Теперь там вблизи друг от друга очутилось два неподвижных актера. По невнимательности или по злому умыслу вновь пришедший наступил на телогрейку Дондога. Он подозрительно водил головой с блуждающими глазами, словно подслеповатый, который пытается компенсировать свой изъян, прибегая к остальным чувствам, и принюхивался к затхлым запахам мусорного ведра, проникшим вслед за ним с лестничного пролета. Это было коренастое существо лет пятидесяти с гаком, облаченное в пропитанную потом белую рубашку с короткими рукавами и штаны в армейском стиле, с несколькими карманами и многочисленными пятнами. Из-за пояса по кругу вываливался складками жира живот. Он не угрожал оружием. Определить, не швитт ли это, не представлялось возможным.
Прошло шесть секунд. Потом седьмая.
Тогда человек спросил:
– Вы здесь, Бальбаян?
Дондог изучал изнуренное, покрытое потом лицо, желтоватую кожу, которой приток крови придавал коричневый оттенок, серые волосы, зондировал лишенный выражения взгляд этого типа, готовившегося, быть может, выхватить из-за спины десантный нож и пырнуть его, а может, и нет. Глаза человека были в общем-то мутно-карими. И незрячими.
– Да, – сказал Дондог.
Тот навострил левое ухо в направлении, откуда донесся голос Дондога, и его веки сместились не объяснимым разумно образом, словно избрали в качестве мишени дверь в квартиру 4В.
– Я здесь, – уклончиво подтвердил Дондог.
– Джесси Лоо прислала меня вместо себя, – сказал другой.
– А, – сказал Дондог.
– Меня зовут Маркони, – представился человек.

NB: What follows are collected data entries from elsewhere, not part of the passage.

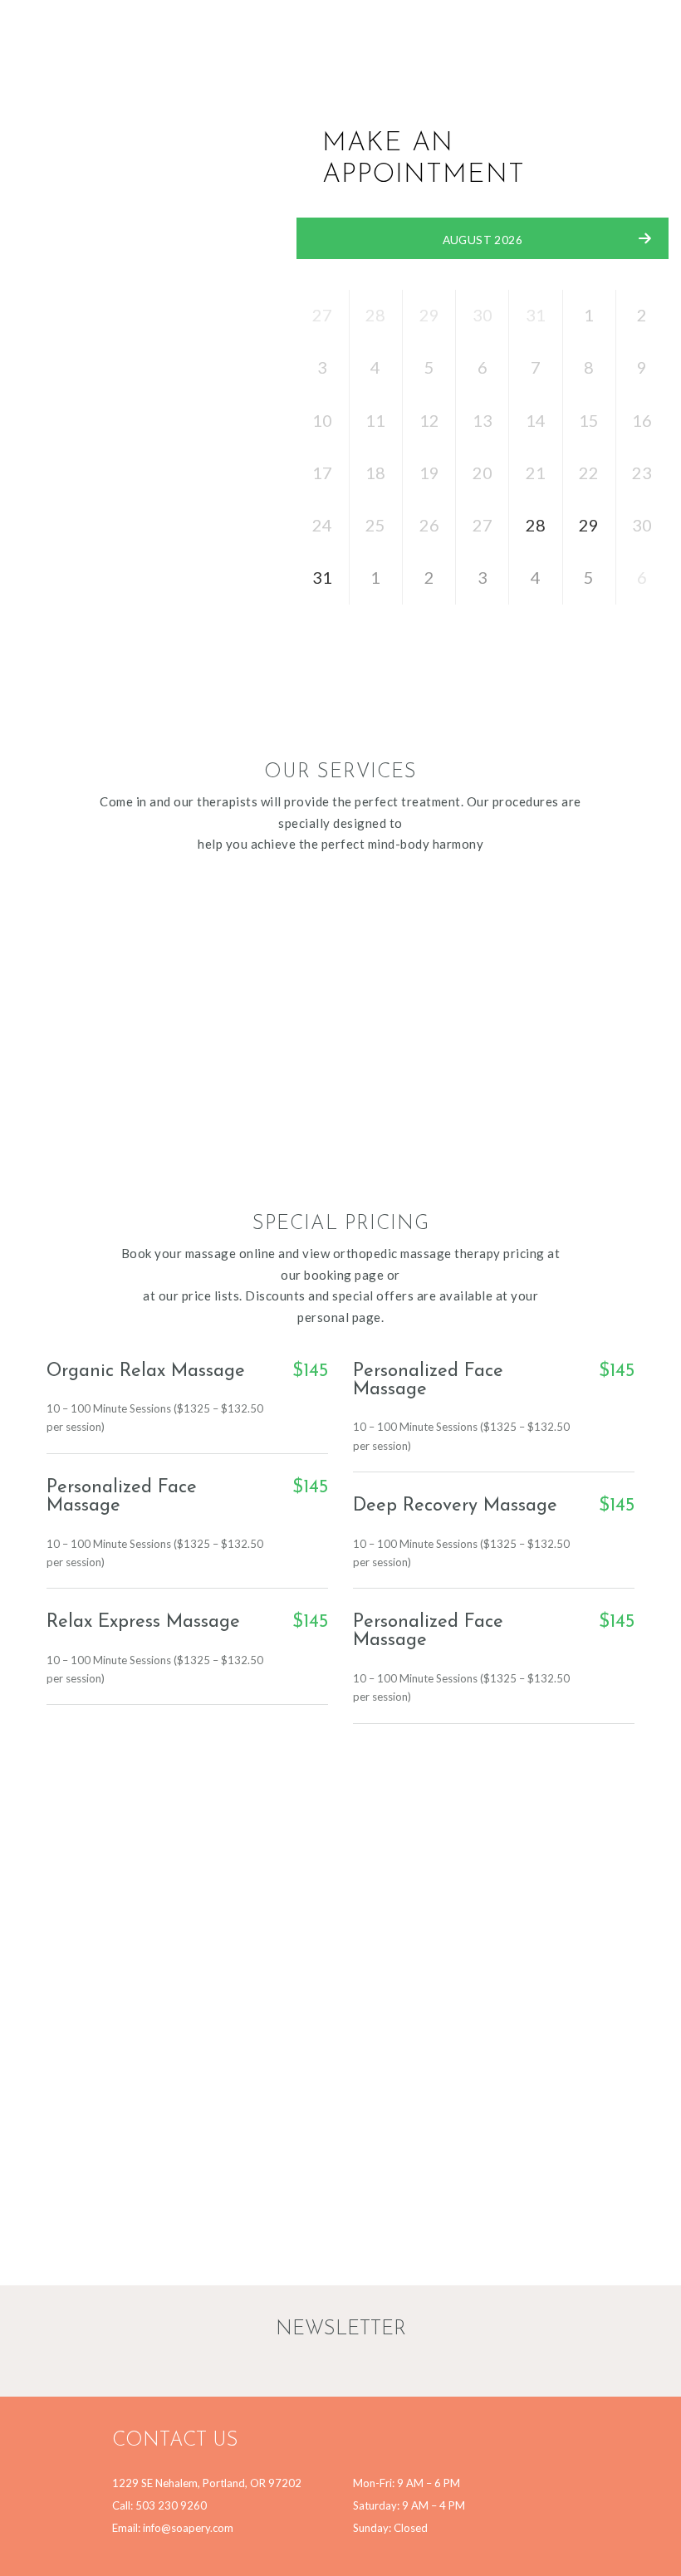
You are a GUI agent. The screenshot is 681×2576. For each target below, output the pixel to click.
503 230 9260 (171, 2505)
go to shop (137, 1104)
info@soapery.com (188, 2527)
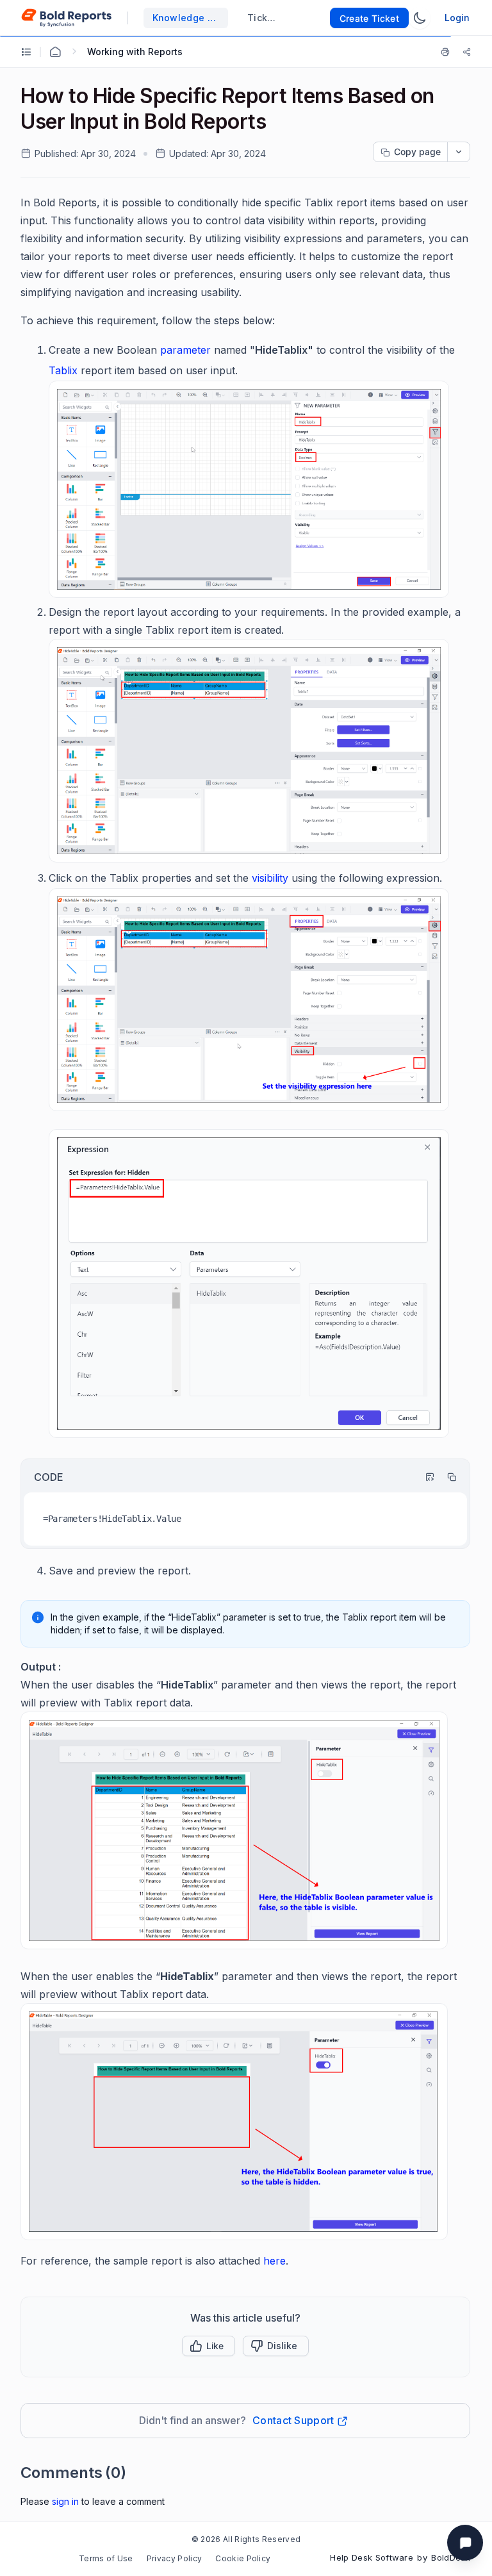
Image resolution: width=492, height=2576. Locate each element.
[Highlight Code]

Он подправил угол удара своего взгляда. Было такое впечатление, что теперь он сосредоточил все внимание на правом плече Дондога.
– Джон Маркони, – добавил он.
– А Джесси Лоо, – сказал Дондог, – она что, не придет?
– Думаю, должна подойти, – сказал Маркони. – Но попозже.
– А, – откликнулся Дондог.
– Она или я – для вас это без разницы, – сказал Маркони.
Он порылся у себя в заднем кармане. Дондог прислонился к стене. Он готов был увидеть, как возникнет остро отточенное стальное лезвие и вонзится ему для начала в печень, но Маркони вытащил ригельный ключ с прицепленной пластиковой биркой, на которой фигурировали цифра 4 и буква А. Без колебаний, ничего не ощупывая, он вставил ключ в замочную скважину квартиры 4А. Уверенность его движений разбудила в Дондоге подозрение, что, возможно, явившийся только прикидывается слепым. Гипотеза, однако, влекла за собой настолько несообразные и неприятные последствия, что лучше было ее немедленно отмести. В этом нет никакого смысла, подумал Дондог. Это ни к чему не ведет.
Поскольку Маркони перестал вытирать подметки о рукав телогрейки, Дондог подобрал ее и встряхнул, потом, не зная, что с ней делать, натянул на себя. Маркони тем временем зашел в квартиру. Дондог последовал за ним.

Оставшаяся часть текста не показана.